While a more precise BMI cut-off value or a better indicator of unhealthy body composition
is identified, it is worth considering that the Global Burden of Disease Study 2010
(GBD), a multi-investigator collaboration for global comparative descriptive epidemiology,
concluded that in the time period from 1990 to 2010 the GBD continued to shift away
from communicable to non-communicable diseases (NCDs) and from premature death to
disability-adjusted life years (DALYs) [8]. Dietary risk factors and physical inactivity
collectively accounted for 10% of global DALYs in 2010 [9]. Not surprisingly, the
comparison of risk factors during those decades showed that several dietary risks
factors had moved up the rankings with the most prominent one being diets low in fruits
[10]. Excess weight drastically augments a person's risk of developing a number of
NCDs, like cardiovascular disease, diabetes and cancer, at the same time as causing
diverse psycho-social problems and various physical disabilities. The WHO emphasizes
that 44% of the diabetes burden, 23% of the ischaemic heart disease burden and around
7-41% of certain cancer burdens are attributable to overweight and obesity [3]. In
the majority of European countries, overweight and obesity are responsible for about
80% of cases of type 2 diabetes, 35% of ischaemic heart disease and 55% of hypertensive
disease among adults [11]. Moreover, the risk of developing more than one of these
co-morbidities also increases when body weight is elevated. Noteworthy, excess body
weight also puts patients at a higher risk of hypertension, dyslipidaemia, stroke,
sleep apnoea, and other serious co-morbidities.

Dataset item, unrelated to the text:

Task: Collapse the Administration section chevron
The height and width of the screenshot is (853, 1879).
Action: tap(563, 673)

In addition, a range of debilitating
conditions such as osteoarthritis, respiratory difficulties, gallbladder disease,
infertility, and psycho-social problems, which lead to reduced life expectancy, quality
of life and disability, are extremely costly in terms of both absence from work and
use of health resources [1,12,13]. Importantly, while until now life expectancy rates
had continuously increased in the USA despite the obesity epidemic, a recent study
shows that particularly among uneducated females life expectancy has actually decreased,
with obesity likely representing one of the underlying reasons [14].

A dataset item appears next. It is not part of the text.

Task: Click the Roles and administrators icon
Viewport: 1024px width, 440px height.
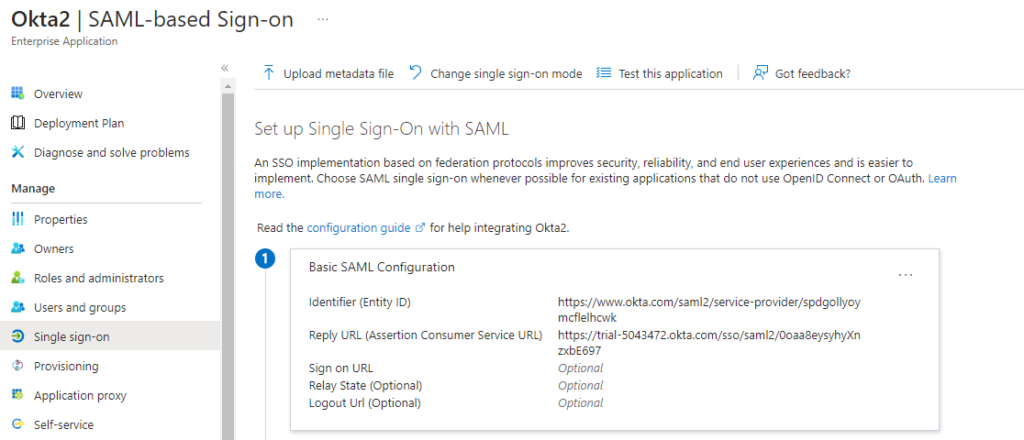Action: coord(18,278)
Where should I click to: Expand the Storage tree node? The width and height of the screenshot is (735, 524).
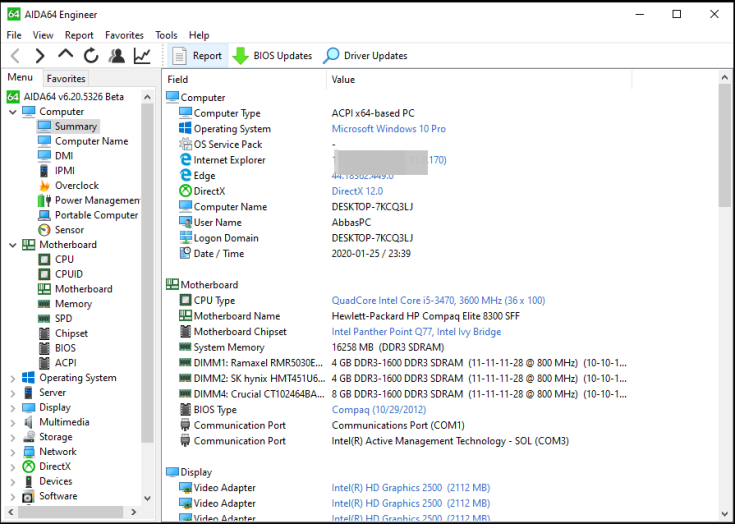click(x=13, y=437)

Time for Action versus Complacency
Although overweight and obesity are considered the 5th leading risk for global deaths
according to the WHO [3], clear opportunities for diagnosis and, consequently, treatment
are being missed [15]. Since obesity truly is a ‘gateway’ to so many other disease
areas, it will block, if appropriately managed and prevented, a major supply route
to ill health [16]. Obesity should be viewed as one of the main targets for current
efforts to combat the increasing NCDs epidemic [17]. As a harbinger of a multitude
of disabling and fatal diseases, obesity represents one of the most relevant public
health challenges of the 21st century, threatening to reverse many of the health gains
achieved so far. We already lost the battle of halting the epidemic in the past century
[18]. In order to curb this situation, obesity should be a top priority, with increased
commitment for concerted, coordinated and specific actions. It is clearly imperative
that obesity is targeted as an area for immediate action and priority. A comprehensive
and pro-active strategy to deal with the challenges posed by the obesity epidemic
in a sustainable way is urgently needed. Encouraging the instauration and implementation
of programmes for early competent diagnosis, treatment and prevention is mandatory.
Obesity is a serious, chronic disease that will only worsen without thoughtful and
evidence-based interventions that address both individual citizens and the environmental
context they live in. It is clearly imperative that obesity is targeted as an area
for immediate action and priority for research, innovation and action at European
level.
Disclosure Statement
The authors declared no conflict of interest.